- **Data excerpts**
☆ ☆ ☆ ☆ ☆ ☆ ☆

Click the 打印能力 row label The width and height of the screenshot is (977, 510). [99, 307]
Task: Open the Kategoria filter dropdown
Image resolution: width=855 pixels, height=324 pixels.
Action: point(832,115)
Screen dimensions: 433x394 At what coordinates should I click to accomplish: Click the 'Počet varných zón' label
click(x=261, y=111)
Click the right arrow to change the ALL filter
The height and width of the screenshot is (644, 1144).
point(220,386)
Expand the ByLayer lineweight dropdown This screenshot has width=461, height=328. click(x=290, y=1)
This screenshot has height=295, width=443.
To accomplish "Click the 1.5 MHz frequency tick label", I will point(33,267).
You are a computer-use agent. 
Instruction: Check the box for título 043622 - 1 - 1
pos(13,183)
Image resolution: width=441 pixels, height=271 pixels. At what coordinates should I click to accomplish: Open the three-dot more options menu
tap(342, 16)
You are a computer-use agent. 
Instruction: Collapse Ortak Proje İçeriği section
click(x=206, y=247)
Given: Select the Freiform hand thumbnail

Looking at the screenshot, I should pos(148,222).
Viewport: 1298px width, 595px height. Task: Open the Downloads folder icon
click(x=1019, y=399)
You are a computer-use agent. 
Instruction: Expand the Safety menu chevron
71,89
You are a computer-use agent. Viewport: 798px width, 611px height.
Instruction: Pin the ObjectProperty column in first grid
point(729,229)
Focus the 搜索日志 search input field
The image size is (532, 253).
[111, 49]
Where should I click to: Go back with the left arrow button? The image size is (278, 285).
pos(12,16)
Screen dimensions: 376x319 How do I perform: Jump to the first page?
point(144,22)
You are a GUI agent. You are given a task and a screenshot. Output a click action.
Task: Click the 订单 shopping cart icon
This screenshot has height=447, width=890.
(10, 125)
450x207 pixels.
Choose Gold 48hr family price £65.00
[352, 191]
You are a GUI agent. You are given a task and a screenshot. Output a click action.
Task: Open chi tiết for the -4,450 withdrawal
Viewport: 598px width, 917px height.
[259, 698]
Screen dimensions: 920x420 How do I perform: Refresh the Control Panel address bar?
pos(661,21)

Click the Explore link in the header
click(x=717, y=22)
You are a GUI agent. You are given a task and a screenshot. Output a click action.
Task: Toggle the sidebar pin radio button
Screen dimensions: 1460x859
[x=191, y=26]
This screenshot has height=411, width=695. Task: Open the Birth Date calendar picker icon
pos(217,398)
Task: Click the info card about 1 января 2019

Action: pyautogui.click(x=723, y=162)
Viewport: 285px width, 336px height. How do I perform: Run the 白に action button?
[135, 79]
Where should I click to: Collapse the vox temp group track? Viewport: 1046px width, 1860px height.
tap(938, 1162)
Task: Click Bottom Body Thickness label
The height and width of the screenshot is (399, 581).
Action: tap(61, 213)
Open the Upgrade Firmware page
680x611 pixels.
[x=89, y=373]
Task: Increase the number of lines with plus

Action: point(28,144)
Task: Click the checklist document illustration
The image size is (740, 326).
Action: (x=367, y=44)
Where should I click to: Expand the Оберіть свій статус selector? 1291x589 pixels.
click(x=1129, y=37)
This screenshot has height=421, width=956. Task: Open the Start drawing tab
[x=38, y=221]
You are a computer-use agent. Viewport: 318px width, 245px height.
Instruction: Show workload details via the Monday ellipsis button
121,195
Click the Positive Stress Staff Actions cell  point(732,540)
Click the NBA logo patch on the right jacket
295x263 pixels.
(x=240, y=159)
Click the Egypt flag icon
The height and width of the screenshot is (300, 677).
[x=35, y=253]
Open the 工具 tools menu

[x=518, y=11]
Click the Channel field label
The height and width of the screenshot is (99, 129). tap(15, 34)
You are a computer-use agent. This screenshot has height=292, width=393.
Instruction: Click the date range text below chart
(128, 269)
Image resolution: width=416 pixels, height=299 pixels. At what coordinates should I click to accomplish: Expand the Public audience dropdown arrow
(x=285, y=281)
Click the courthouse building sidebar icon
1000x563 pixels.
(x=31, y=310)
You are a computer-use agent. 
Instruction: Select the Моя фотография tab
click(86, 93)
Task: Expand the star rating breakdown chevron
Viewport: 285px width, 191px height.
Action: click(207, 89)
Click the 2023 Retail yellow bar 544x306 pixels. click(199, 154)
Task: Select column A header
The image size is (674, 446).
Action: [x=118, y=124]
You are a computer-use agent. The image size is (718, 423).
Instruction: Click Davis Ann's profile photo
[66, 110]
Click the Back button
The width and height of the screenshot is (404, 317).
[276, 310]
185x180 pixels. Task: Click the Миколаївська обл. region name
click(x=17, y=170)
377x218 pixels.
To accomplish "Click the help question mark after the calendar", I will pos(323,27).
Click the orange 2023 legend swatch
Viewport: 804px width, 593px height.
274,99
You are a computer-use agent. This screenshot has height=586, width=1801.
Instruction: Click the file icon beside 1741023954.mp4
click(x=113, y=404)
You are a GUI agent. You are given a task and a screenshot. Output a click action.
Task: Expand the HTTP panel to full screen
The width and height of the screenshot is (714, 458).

☆ ☆ ☆ ☆ ☆ ☆ ☆

- **Assignment**
Based on the records above, count the lines in which "sidebar" occurs and provide only the number.

- **Response for this exercise**
2